If your team uses your CRM the right way, you’ll have a clear sense of the work that needs to be done. Marketing will understand the feedback customers are giving the sales team. Sales will follow up with prospects who are a good fit, and management will see consistent growth in each of your core metrics (conversion, sales, revenue, profit, customer lifetime value, etc.).
Who Should Use a CRM?
It sounds like CRM is really just for sales, marketing, and customer support teams, is that right?
Human resources, accounting, even IT can manage their contracts, orders, bills, and other types of paperwork using CRM.
It’s easier if you start by integrating your company slowly. First, get sales, marketing, or customer support on board. Then, add new departments as adoption rates stay constant. Integrate your CRM with other tools and apps (e.g., Google Apps, QuickBooks, Mailchimp, Zapier, CallRail, etc.).
Make CRM usage a habit, one department at a time.
Using CRM to 2x Your Business
With CRM software, you can create reports with insights, analysis, and forecasting — everything you need to make smart decisions for your business. Use your CRM to close deals or improve the customer experience. Integrate your CRM with your accounting data to help sales identify your best customers.
Can you use your CRM to 2x your business?
With the right customer data, you can put these urgency triggers to work.
Here are a few ideas.
- Order by [Tuesday, March 4th], and you’ll receive [free product, discount, trial, etc.]
- Trial offer. We’re offering our [service] to the first 10 people who respond today. Reserve your spot now.
- Only  left in this year’s batch. Get your [product] now before it’s gone
- Loss aversion timer. This bonus is free until [date], or the price goes up in [2 days, 12 hrs, 41 min.]
- The first 50 customers to pass this test wins a [grand prize]
- Invite/VIP only. Exclusive to members of the [group] club receive these free [products, bonuses, freebies] with their order
- Join the waitlist. Purchase this [product] before our offer expires, and you’ll be added to the waitlist for our [exclusive bonus or incentive]
- Bundled opt-ins. Take our quiz, and you’ll receive this [product or bonus] free with your order.
This depends on specificity.
And specificity comes from your customer data. These urgency triggers give your customers a clear and compelling reason to buy. Not later on. Not next week or sometime in the near future. Now. Right now.
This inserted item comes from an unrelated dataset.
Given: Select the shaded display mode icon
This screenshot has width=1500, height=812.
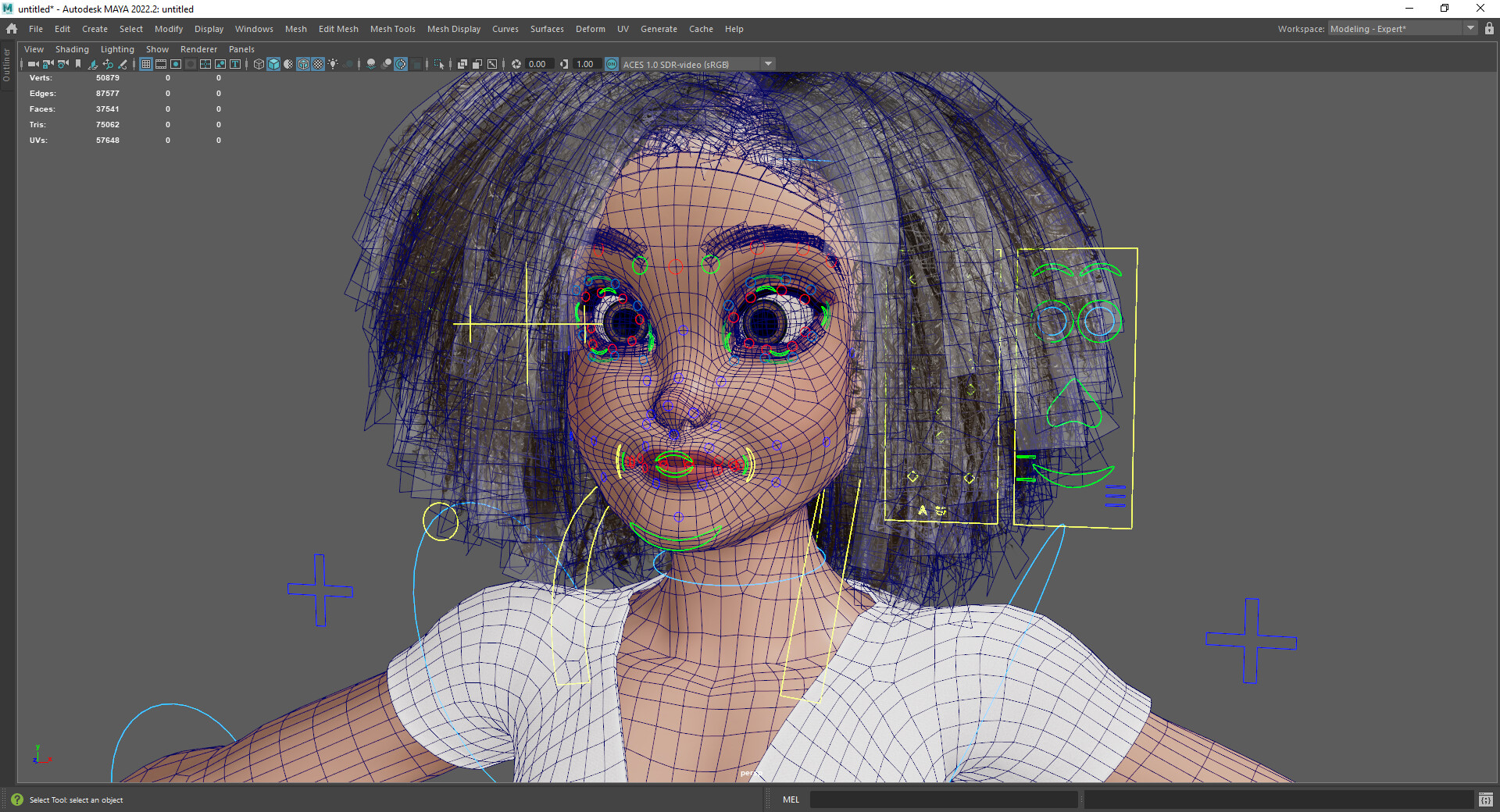Looking at the screenshot, I should pyautogui.click(x=273, y=64).
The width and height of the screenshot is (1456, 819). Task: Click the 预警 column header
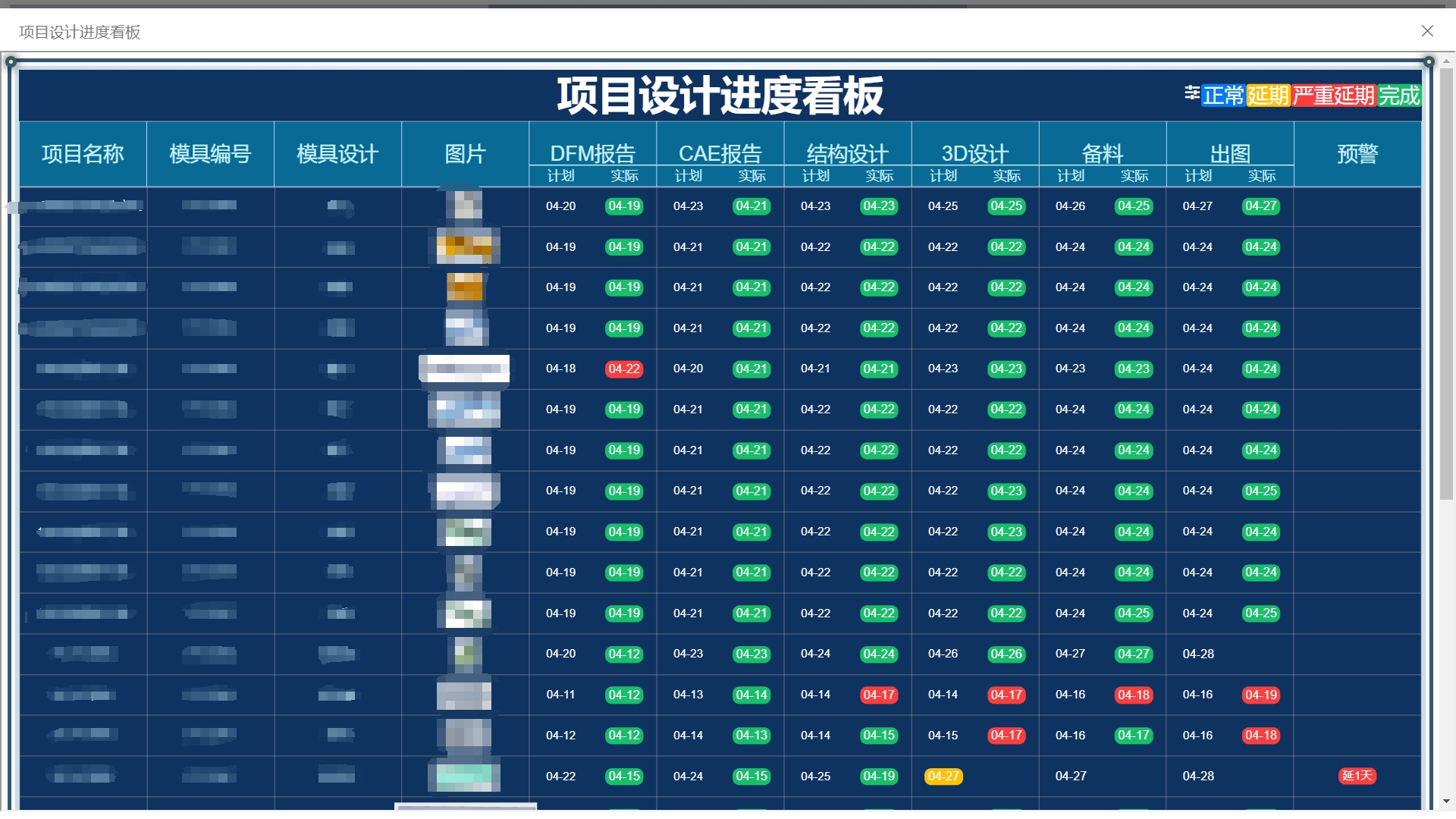coord(1357,154)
These offers are built on your customer data, and they unite your sales and marketing teams. Marketing can use these tools to generate leads; sales can use these offers, created by marketing, to close deals! All of this is made possible by your customer data collection efforts.
What exactly is CRM? It's a revenue generator
Rainier Custom Homes reduced their sales cycle by 53%; the impact on their cash flow was significant. Their CRM enabled them to identify their customer’s desires, goals, fears, frustrations, and problems.
CRM increased customer trust; it gave them the ability to personalize.
Rainier listened to customer feedback; they observed customer behavior across all communication channels. They used CRM to monitor customer trends and behavior. They used their customer data to make efficient, timely, and actionable changes their customers actually wanted.
You can do it too.
Start with the right CRM tools, and you’ll find you have everything you need to generate revenue and value on demand.